I’ve mentioned my wife and I are getting into apiary.  Our second class is tonight, but two things I’ve already learned:

  1. In spite of the name, apiary is the art of keeping bees not apes making it a slightly less awesome hobby than I expected.
  2. I will not be allowed to put on a bear suit and dump bees on Nicolas Cage’s head.  Puffing the smoker and yelling “How’d it get burned?!” may or may not be okay.

Then there’s the lessons they don’t teach you in class (oddly, the whole “Don’t recreate The Wicker Man” thing was part of the initial meet-and-greet).  I have a coworker who comes from a family of beekeepers and ended up with a bit of good advice that I don’t think will come up in class.

“When the bees arrive they’ll have been in that box for a while.  Just think about that.”

“So they’ll be pissed off.”

“Well, they’ll be swarming, so they won’t sting you.  But it will feel like it’s raining.”

“Raining?”  I think a second.  “Oh.  Raining.  So…don’t hold the box over my head.”

“No, see, they’ll all fly straight up and around you.  I swear the first time I thought it was raining.  You don’t think that insects defecate, but they do.”

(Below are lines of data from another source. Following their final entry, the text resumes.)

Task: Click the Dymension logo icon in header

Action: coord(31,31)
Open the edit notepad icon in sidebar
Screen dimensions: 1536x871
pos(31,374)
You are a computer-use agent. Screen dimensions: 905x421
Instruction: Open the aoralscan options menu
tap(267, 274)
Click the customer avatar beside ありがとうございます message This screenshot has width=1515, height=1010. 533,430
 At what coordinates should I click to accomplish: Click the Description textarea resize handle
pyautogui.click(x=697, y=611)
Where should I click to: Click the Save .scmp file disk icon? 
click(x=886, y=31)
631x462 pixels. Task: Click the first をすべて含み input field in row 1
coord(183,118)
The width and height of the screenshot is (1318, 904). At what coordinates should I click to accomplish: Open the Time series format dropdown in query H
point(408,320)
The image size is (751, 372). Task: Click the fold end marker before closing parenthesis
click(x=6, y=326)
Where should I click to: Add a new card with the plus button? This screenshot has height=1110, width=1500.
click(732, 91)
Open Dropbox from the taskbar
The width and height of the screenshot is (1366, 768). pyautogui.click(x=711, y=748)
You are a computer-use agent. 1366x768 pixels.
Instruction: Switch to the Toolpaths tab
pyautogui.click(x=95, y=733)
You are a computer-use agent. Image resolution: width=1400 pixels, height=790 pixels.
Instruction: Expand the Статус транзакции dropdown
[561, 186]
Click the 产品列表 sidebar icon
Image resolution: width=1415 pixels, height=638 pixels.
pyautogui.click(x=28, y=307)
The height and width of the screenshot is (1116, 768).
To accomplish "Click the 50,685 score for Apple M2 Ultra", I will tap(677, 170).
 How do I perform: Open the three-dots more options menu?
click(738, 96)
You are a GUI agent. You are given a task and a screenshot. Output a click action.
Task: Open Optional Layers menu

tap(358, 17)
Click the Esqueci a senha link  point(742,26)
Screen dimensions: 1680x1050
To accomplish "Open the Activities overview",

So there we go.  Today’s lesson in practical beekeeping.  Bees hold it in during transit and thank their new stewards for releasing them from captivity by anointing them with every bit of bee excrement that built up in their tiny bodies.  Oddly, my wife tried to sell me on bees over apes by pointing out that apes tend to fling their poo.  Suddenly bees have lost their edge in the less-projectile-scatology department.  Just got to tell myself, bees make honey, honey makes mead, mead makes writer happy.